• [Quoted text]:
>> Start

5

I am trying to solve a plane2plane projection problem using the findHomography function found in the OpenCV library. As a toy example I have a set of points in R2, P, and a second set of points in R2, Q, where Qx = Px+50, Qy = Py. Meaning I've offset the x-coordinates by 50. Now I run the following code:

Mat projectionMatrix = findHomography(Q, P);
vector<Point2f> projectedPoints(objectCoordinates.size());
perspectiveTransform(Q, projectedPoints, projectionMatrix);

And that gives me P, which is great. However, now I would like the rotation and translation matrices, R & T, and this is where I get confused. OpenCV 3 has a function called decomposeHomographyMat that returns up to 4 solutions for R and T (also returns the normals but I do not store those). I run it as such:

vector<Mat> Rs;
vector<Mat> Ts;
decomposeHomographyMat(projectionMatrix, cameraMatrix, Rs, Ts, noArray());

The cameraMatrix I use is tried and tested from previous experiments. Ok, so I get my four results. Looking at them I notice that I get the identity matrix as a result for all R which is great. However, all of the translation vectors are [0,0,0]T, whereas I would expect at least one of them to be [-50,0,0]T. Is there something I need to do with the result from decomposeHomographyMat to get the expected behaviour?

>> End

• [Stored rows]:

>> Start

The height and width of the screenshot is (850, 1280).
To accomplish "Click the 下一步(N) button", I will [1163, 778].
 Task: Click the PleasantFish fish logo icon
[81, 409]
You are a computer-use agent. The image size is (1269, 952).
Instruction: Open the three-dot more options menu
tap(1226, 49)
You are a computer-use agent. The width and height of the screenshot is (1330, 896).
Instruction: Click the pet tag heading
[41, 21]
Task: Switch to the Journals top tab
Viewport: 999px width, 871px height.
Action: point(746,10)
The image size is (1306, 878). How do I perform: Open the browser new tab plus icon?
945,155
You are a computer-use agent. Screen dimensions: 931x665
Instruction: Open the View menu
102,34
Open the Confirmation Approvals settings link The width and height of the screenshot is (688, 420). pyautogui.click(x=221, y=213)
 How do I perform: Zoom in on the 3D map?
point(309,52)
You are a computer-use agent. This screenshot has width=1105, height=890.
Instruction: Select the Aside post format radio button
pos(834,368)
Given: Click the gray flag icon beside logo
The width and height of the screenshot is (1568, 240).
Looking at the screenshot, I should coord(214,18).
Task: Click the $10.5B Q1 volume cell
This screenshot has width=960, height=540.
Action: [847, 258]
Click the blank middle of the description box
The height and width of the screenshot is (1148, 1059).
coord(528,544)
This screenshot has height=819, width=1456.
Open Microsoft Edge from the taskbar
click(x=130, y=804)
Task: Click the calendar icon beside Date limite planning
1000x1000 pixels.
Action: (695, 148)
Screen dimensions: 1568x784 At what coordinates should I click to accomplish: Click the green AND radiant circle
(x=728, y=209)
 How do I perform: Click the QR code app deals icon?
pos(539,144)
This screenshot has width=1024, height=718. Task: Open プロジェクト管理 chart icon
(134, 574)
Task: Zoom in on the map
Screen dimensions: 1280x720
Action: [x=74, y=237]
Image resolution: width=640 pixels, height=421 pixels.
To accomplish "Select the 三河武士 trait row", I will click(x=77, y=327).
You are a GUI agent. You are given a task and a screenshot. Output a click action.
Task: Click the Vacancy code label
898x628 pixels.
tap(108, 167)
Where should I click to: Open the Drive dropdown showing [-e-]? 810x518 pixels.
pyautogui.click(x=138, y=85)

>> End

• [Stated problem 1]: Repeat the OpenCV homography question between "And that gives" and "the expected behaviour?", inclusive.
• [Stated problem 2]: Write what comes next in the OpenCV homography question, picking up after its final sentence.

• [Task response 1]:
And that gives me P, which is great. However, now I would like the rotation and translation matrices, R & T, and this is where I get confused. OpenCV 3 has a function called decomposeHomographyMat that returns up to 4 solutions for R and T (also returns the normals but I do not store those). I run it as such:

vector<Mat> Rs;
vector<Mat> Ts;
decomposeHomographyMat(projectionMatrix, cameraMatrix, Rs, Ts, noArray());

The cameraMatrix I use is tried and tested from previous experiments. Ok, so I get my four results. Looking at them I notice that I get the identity matrix as a result for all R which is great. However, all of the translation vectors are [0,0,0]T, whereas I would expect at least one of them to be [-50,0,0]T. Is there something I need to do with the result from decomposeHomographyMat to get the expected behaviour?

• [Task response 2]:
Thanks

3
  • Have you verified that the computed homography is not zero? – SpamBot Mar 11 '16 at 14:09
  • @SpamBot Yes, The computed homography is (with some very minor rounding performed): [ 1 0 -50 ; 0 1 0 ; 0 0 1]. – IlliteratePhD Mar 11 '16 at 14:19
  • This is just a guess, maybe decomposeHomographyMat does not handle the special case of an affine homography? – SpamBot Mar 11 '16 at 14:22
13

It turns out I was wrong in some points, so I have decided to rewrite this answer.

In brief - you are getting strange results because of incorrect intrinsic parameter matrix.

Using the terminology from the paper "Malis, E and Vargas, M, "Deeper understanding of the homography decomposition for vision-based control" (on which the homography decomposition in OpenCV is based), the perspective transformation is denoted by H, and called a Euclidean homography matrix, and result of its normalization G = K^-1 * H * K (where K is camera's calibration matrix) is called a homography matrix

Both cv::findHomography() and cv::decomposeHomographyMat() work with Euclidean homography matrix. But in order to decompose it into translation and rotation, cv::decomposeHomographyMat() normalizes Euclidean homography matrix to obtain homography matrix. It relies on K, provided from user, in order to perform this normalization.

As for the estimation of K, I think this is beyond the scope of this question. This problem is called Camera auto-calibration, here's a relevant quote from this wiki article:

Therefore, three views are the minimum needed for full calibration with fixed intrinsic parameters between views. Quality modern imaging sensors and optics may also provide further prior constraints on the calibration such as zero skew (orthogonal pixel grid) and unity aspect ratio (square pixels). Integrating these priors will reduce the minimal number of images needed to two.

It seems, that you can extract the K from image correspondances over 2 frames from the same camera under the zero skew and square pixel assumptions. But, I am not familiar with this subject, so can't give you more suggestions.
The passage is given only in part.